Fossils of an extinct animal may have inspired this cave art drawing

San people painted the rock art panel between 1821 and 1835, he estimates.

“The tusked animal painting may represent a rain animal, a fantastic creature linked to San rain-making folklore,” says Benoit, of University of the Witwatersrand, Johannesburg.

San myths describe large animals that once inhabited southern Africa before disappearing. If dicynodont fossils influenced painters of the tusked rock art figure, then that portrayal preceded the first scientific description of dicynodonts in 1845.

Dicynodonts generally lived from around 270 million to nearly 200 million years ago. Researchers have found San stone tools on several eroding outcrops containing dicynodont fossils. Those sites lie within 100 kilometers of the Horned Serpent panel.

Few clues exist about the extent to which Indigenous Africans have collected animal fossils and incorporated them into spiritual beliefs and rock art (SN: 10/5/96).

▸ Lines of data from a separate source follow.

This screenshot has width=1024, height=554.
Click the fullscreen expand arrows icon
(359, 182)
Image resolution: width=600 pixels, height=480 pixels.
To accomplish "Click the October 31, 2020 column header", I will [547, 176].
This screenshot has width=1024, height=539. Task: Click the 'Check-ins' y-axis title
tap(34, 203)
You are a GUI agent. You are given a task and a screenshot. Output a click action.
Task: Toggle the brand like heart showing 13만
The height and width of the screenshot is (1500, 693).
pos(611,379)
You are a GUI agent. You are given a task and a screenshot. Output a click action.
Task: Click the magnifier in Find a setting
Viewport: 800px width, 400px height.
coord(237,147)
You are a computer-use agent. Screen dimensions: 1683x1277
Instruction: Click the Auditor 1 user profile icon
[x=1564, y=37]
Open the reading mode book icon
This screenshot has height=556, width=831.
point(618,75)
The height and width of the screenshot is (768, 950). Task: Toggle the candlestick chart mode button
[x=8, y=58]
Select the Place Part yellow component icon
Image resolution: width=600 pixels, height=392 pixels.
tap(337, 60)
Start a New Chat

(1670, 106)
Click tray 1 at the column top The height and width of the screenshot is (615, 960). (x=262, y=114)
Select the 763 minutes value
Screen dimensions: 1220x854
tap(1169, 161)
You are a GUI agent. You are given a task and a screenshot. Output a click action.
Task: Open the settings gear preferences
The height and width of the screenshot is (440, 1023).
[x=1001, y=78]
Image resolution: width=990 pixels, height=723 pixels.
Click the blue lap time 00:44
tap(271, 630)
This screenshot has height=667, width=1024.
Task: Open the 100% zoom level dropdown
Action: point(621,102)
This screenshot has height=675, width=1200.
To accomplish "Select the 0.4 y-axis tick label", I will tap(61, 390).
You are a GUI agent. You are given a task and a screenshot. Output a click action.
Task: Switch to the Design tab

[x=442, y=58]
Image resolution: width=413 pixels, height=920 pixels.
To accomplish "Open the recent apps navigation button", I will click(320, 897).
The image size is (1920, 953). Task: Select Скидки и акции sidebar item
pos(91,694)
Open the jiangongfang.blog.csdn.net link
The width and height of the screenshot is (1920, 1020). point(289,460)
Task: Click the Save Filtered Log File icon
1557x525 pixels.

At Lesotho’s Mokhali Cave, located near preserved dinosaur footprints and fossils, San rock art includes a dinosaur footprint outline and three dinosaur silhouettes. As astute footprint interpreters, San people discerned that these creatures left no handprints or tail drag marks (SN: 6/11/15). Dinosaur silhouettes thus lacked arms and sported short tails, Benoit says.